4️⃣ Espresso/Matryoshka Models

Truncate layers and embedding dimensions for flexible model compression.

from angle_emb import AnglE
from angle_emb.utils import cosine_similarity

# Load model
angle = AnglE.from_pretrained('mixedbread-ai/mxbai-embed-2d-large-v1', pooling_strategy='cls').cuda()

# Truncate to specific layer
angle = angle.truncate_layer(layer_index=22)

# Encode with truncated embedding size
doc_vecs = angle.encode([
    'The weather is great!',
    'The weather is very good!',
    'i am going to bed'
], embedding_size=768)

# Calculate similarity
for i, dv1 in enumerate(doc_vecs):
    for dv2 in doc_vecs[i+1:]:
        print(cosine_similarity(dv1, dv2))

5️⃣ Third-party Models

Load any transformer-based models (e.g., sentence-transformers, BAAI/bge, etc.) using AnglE.

from angle_emb import AnglE

# Load third-party model
model = AnglE.from_pretrained('mixedbread-ai/mxbai-embed-large-v1', pooling_strategy='cls').cuda()

# Encode text
vec = model.encode('hello world', to_numpy=True)
print(vec)

⚡ Batch Inference

Speed up inference with the batched library (recommended for large-scale processing).

uv pip install batched

import batched
from angle_emb import AnglE

# Load model
model = AnglE.from_pretrained("WhereIsAI/UAE-Large-V1", pooling_strategy='cls').cuda()

# Enable dynamic batching
model.encode = batched.dynamically(model.encode, batch_size=64)

# Encode large batch
vecs = model.encode([
    'The weather is great!',
    'The weather is very good!',
    'i am going to bed'
] * 50)

🕸️ Custom Training

💡 For complete details, see the official training documentation.

🗂️ Step 1: Prepare Your Dataset

AnglE supports three dataset formats.

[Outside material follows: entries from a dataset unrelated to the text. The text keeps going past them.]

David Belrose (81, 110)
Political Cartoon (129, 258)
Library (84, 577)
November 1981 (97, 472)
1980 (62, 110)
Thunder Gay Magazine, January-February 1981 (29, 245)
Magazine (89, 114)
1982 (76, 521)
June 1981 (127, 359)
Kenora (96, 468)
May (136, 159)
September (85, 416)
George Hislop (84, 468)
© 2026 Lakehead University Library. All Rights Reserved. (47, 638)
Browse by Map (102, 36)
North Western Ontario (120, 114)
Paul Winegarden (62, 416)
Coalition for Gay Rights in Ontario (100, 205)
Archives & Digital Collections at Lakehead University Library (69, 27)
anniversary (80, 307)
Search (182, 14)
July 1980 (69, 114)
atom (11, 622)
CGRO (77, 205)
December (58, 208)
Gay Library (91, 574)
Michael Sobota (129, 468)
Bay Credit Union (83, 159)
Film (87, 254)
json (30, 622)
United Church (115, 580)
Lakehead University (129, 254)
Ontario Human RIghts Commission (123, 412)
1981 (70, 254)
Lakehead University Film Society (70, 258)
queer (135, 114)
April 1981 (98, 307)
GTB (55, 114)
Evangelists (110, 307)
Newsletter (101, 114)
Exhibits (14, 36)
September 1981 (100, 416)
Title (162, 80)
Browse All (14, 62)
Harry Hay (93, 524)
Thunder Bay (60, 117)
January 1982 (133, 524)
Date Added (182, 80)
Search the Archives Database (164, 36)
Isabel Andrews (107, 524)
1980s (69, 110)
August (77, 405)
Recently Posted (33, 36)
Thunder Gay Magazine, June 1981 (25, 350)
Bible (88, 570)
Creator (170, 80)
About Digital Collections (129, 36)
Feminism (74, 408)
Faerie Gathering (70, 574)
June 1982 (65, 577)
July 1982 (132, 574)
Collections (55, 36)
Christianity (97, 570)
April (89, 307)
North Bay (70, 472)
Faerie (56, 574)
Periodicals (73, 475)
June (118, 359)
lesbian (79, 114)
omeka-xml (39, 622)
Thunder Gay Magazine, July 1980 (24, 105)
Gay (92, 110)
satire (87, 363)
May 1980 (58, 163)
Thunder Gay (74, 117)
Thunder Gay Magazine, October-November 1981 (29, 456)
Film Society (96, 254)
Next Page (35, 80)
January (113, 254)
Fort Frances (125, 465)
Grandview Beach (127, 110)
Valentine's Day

Choose based on your task:

Format	Columns	Description	Use Case
Format A	`text1`, `text2`, `label`	Paired texts with similarity scores (0-1)	Similarity scoring
Format B	`query`, `positive`	Query-document pairs	Retrieval without hard negatives
Format C	`query`, `positive`, `negative`	Query with positive and negative samples	Contrastive learning

Notes:

All formats use HuggingFace datasets.Dataset
text1, text2, query, positive, and negative can be str or List[str] (random sampling for lists)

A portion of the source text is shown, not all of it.